KTM has come a very long way in a very short time. It’s an old company, one that for decades made its fortunes in radiators, so its ascension from tiny regional motocross manufacturer to international motorcycle giant is particularly interesting. Last year KTM was all but tied with BMW in sales, and given its recent business performance, the future looks bullish.

KTM has, since designer Gerhard Kiska was introduced to the company in the late 1990s, employed exceptional design. From the printed materials in stores to the graphics and tradeshow displays, and, of course, the motorcycles themselves, KTM has remained unwavering in its visual message. No other brand in the motorcycle universe has ever come close to KTM when it comes to levering design to boost sales and image.

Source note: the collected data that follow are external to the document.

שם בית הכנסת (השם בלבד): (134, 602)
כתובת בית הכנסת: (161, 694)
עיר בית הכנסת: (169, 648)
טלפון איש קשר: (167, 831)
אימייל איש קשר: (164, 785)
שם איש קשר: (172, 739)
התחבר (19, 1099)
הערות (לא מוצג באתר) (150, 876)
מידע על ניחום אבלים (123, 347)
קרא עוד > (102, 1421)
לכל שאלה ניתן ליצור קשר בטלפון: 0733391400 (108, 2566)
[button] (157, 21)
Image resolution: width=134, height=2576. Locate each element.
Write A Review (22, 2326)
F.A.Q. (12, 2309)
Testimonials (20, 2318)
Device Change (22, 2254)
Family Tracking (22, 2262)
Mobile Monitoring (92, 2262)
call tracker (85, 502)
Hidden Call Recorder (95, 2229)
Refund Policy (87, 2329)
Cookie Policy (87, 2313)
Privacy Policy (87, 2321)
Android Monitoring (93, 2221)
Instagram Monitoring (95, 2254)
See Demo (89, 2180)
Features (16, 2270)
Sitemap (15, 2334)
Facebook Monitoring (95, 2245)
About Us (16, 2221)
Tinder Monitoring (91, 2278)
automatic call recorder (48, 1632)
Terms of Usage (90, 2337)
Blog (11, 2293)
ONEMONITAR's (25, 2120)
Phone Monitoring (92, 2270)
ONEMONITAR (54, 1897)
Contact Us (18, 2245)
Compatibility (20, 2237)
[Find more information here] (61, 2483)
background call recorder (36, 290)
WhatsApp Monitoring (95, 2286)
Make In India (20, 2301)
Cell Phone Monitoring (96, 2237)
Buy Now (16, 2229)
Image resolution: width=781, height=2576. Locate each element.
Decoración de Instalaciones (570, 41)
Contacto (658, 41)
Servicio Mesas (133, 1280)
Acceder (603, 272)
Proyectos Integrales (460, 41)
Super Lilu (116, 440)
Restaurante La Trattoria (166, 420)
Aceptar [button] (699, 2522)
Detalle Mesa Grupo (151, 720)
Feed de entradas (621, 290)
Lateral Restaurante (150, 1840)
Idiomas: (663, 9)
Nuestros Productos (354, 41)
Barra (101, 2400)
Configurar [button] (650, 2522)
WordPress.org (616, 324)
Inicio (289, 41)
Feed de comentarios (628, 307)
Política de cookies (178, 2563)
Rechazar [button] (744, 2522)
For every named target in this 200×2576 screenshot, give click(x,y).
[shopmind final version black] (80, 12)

The RC390 is the continuation of this policy, and will be one of the most important motorcycles of this decade. For the first time in 30 years the motorcycling public has high-quality, high-performance, small sport motorcycles that do not look cheap or childish. As brilliant as they are, Honda’s CBR250R and Kawasaki’s Ninja 300 look and feel like entry-level products. The RC390 does not.

Kiska design, now a 100-person super studio, achieves this by focusing on dramatic shapes where drama is unexpected (such as the meticulously webbed cast alloy swingarm) or by playing with material transparency, making the front fairing clear all the way to the headlights. This adds layers of visual complexity without adding much cost, and, crucially for KTM, differentiates the RC390 from all comers. Combined with the company’s usual excellence with colours and graphics, crisp, high-quality wheels and brand-name suspension, KTM’s small sport bike becomes a standout in a crowded marketplace.